*DATA UNDER STUDY*:
================================

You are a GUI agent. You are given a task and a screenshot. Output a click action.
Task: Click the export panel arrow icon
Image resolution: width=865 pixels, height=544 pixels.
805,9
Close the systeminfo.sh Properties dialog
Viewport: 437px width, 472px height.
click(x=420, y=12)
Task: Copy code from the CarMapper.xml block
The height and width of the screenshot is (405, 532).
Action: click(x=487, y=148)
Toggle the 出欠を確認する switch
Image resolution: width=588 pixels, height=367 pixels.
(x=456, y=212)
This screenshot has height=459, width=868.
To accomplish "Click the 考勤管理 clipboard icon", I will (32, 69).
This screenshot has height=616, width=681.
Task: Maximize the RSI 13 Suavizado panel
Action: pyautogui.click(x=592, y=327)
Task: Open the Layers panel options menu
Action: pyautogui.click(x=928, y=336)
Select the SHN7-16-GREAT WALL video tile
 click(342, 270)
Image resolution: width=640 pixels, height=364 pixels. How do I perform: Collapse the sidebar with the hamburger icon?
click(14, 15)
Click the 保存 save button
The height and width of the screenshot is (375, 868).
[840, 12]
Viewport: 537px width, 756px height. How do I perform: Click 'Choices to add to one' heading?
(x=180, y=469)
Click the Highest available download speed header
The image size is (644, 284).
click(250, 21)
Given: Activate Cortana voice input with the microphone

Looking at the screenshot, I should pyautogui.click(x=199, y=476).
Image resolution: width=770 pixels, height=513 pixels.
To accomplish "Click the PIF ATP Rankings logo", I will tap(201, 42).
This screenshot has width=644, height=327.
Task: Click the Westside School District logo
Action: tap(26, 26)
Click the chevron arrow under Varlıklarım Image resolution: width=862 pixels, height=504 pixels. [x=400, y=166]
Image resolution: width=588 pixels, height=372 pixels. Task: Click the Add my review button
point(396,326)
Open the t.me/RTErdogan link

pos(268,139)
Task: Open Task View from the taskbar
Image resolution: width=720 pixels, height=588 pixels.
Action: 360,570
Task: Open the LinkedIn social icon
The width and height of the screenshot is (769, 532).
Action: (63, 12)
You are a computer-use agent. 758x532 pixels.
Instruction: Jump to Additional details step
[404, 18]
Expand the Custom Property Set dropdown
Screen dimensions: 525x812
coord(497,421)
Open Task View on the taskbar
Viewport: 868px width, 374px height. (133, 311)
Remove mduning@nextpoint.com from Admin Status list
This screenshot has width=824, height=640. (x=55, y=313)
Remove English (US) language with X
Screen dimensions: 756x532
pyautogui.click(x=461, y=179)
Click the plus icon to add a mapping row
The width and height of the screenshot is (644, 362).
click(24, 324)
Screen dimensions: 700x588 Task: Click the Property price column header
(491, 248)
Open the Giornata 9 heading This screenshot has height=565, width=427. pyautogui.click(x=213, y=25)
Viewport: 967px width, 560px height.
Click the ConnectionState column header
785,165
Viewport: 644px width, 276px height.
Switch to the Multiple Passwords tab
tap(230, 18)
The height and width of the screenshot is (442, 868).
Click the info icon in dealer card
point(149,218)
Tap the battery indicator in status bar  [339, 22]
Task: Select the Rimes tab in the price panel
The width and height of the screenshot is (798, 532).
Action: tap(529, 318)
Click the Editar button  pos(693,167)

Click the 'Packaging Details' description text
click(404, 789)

================================

*EXERCISE DETAILS*: Only an exact copy is wanted here: the line containing "The height and width of the screenshot is (442, 868)." and every later line, up to and including the last line of the listing.

*TASK RESPONSE*:
The height and width of the screenshot is (442, 868).
Click the info icon in dealer card
point(149,218)
Tap the battery indicator in status bar  [339, 22]
Task: Select the Rimes tab in the price panel
The width and height of the screenshot is (798, 532).
Action: tap(529, 318)
Click the Editar button  pos(693,167)

Click the 'Packaging Details' description text
click(404, 789)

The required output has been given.